##### Given entries

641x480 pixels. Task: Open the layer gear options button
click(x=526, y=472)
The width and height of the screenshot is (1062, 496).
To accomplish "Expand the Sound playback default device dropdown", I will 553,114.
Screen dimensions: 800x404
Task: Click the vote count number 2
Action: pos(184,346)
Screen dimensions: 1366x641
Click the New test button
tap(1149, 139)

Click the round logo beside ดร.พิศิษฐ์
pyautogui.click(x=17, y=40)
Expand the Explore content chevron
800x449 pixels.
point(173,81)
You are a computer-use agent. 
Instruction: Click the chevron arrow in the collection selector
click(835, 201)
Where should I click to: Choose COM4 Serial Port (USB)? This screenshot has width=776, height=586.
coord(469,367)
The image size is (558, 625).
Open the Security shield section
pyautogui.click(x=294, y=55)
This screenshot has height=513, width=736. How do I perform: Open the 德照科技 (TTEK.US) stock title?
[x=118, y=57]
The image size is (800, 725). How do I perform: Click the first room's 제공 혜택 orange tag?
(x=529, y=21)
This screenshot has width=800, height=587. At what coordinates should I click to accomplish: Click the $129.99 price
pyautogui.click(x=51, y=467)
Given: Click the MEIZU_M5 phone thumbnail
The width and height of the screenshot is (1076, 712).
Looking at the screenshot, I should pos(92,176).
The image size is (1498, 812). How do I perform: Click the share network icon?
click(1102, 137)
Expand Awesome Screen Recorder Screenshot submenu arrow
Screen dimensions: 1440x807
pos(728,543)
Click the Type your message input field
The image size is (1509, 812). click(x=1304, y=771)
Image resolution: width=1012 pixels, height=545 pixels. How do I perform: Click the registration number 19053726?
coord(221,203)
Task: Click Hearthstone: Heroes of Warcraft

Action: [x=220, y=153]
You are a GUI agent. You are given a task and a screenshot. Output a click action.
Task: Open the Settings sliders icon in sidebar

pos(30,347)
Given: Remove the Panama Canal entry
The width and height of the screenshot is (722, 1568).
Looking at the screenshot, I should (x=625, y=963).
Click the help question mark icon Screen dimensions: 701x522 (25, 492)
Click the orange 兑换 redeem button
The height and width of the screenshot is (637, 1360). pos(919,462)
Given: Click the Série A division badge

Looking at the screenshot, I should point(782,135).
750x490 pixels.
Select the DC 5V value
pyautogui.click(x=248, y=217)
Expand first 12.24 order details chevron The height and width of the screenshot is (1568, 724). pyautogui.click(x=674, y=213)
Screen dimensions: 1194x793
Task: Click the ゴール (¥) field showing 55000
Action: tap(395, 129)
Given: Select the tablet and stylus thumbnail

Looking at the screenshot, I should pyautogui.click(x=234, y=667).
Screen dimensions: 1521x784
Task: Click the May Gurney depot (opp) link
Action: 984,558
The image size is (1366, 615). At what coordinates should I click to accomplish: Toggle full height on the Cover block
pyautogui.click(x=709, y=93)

##########

Exercise details: An exact copy of every record is needed, so retype them all.

Response below:
641x480 pixels. Task: Open the layer gear options button
click(x=526, y=472)
The width and height of the screenshot is (1062, 496).
To accomplish "Expand the Sound playback default device dropdown", I will 553,114.
Screen dimensions: 800x404
Task: Click the vote count number 2
Action: pos(184,346)
Screen dimensions: 1366x641
Click the New test button
tap(1149, 139)

Click the round logo beside ดร.พิศิษฐ์
pyautogui.click(x=17, y=40)
Expand the Explore content chevron
800x449 pixels.
point(173,81)
You are a computer-use agent. 
Instruction: Click the chevron arrow in the collection selector
click(835, 201)
Where should I click to: Choose COM4 Serial Port (USB)? This screenshot has width=776, height=586.
coord(469,367)
The image size is (558, 625).
Open the Security shield section
pyautogui.click(x=294, y=55)
This screenshot has height=513, width=736. How do I perform: Open the 德照科技 (TTEK.US) stock title?
[x=118, y=57]
The image size is (800, 725). How do I perform: Click the first room's 제공 혜택 orange tag?
(x=529, y=21)
This screenshot has width=800, height=587. At what coordinates should I click to accomplish: Click the $129.99 price
pyautogui.click(x=51, y=467)
Given: Click the MEIZU_M5 phone thumbnail
The width and height of the screenshot is (1076, 712).
Looking at the screenshot, I should pos(92,176).
The image size is (1498, 812). How do I perform: Click the share network icon?
click(1102, 137)
Expand Awesome Screen Recorder Screenshot submenu arrow
Screen dimensions: 1440x807
pos(728,543)
Click the Type your message input field
The image size is (1509, 812). click(x=1304, y=771)
Image resolution: width=1012 pixels, height=545 pixels. How do I perform: Click the registration number 19053726?
coord(221,203)
Task: Click Hearthstone: Heroes of Warcraft

Action: [x=220, y=153]
You are a GUI agent. You are given a task and a screenshot. Output a click action.
Task: Open the Settings sliders icon in sidebar

pos(30,347)
Given: Remove the Panama Canal entry
The width and height of the screenshot is (722, 1568).
Looking at the screenshot, I should (x=625, y=963).
Click the help question mark icon Screen dimensions: 701x522 (25, 492)
Click the orange 兑换 redeem button
The height and width of the screenshot is (637, 1360). pos(919,462)
Given: Click the Série A division badge

Looking at the screenshot, I should point(782,135).
750x490 pixels.
Select the DC 5V value
pyautogui.click(x=248, y=217)
Expand first 12.24 order details chevron The height and width of the screenshot is (1568, 724). pyautogui.click(x=674, y=213)
Screen dimensions: 1194x793
Task: Click the ゴール (¥) field showing 55000
Action: tap(395, 129)
Given: Select the tablet and stylus thumbnail

Looking at the screenshot, I should pyautogui.click(x=234, y=667).
Screen dimensions: 1521x784
Task: Click the May Gurney depot (opp) link
Action: 984,558
The image size is (1366, 615). At what coordinates should I click to accomplish: Toggle full height on the Cover block
pyautogui.click(x=709, y=93)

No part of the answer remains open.